AIM OF THE TASK: What lines in the records below mention "button"? List them all.

- - -

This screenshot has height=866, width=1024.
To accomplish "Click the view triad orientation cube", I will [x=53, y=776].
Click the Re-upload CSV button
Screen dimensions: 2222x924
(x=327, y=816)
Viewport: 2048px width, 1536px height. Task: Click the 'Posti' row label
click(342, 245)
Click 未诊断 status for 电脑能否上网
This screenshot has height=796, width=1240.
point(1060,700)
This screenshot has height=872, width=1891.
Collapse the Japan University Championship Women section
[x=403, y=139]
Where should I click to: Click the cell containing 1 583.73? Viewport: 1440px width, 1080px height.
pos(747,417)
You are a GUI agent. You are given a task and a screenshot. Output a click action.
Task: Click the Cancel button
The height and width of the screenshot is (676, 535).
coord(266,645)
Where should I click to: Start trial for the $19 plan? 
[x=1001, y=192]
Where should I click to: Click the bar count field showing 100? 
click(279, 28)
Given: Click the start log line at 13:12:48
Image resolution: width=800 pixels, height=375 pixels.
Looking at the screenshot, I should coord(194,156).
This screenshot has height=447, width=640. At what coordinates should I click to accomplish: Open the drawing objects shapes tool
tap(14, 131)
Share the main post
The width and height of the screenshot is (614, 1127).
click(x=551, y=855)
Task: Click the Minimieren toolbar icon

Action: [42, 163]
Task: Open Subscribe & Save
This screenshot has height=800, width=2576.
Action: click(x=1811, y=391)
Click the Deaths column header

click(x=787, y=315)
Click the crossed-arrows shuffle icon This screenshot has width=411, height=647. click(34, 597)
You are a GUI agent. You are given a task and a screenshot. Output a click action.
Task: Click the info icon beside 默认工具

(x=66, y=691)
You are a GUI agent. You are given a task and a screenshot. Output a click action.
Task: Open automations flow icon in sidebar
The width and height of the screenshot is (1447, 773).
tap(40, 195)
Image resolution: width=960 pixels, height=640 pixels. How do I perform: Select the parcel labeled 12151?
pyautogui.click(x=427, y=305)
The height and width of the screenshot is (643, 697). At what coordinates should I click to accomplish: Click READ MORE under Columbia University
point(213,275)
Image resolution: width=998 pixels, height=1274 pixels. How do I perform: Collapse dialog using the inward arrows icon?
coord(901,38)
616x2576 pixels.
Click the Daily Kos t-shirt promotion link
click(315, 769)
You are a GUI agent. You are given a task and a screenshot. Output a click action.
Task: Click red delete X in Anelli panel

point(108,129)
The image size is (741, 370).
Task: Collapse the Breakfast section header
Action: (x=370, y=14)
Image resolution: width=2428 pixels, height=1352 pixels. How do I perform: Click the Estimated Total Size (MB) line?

- - -

WRITTEN SOLUTION:
Click the Re-upload CSV button
Task: Click the Cancel button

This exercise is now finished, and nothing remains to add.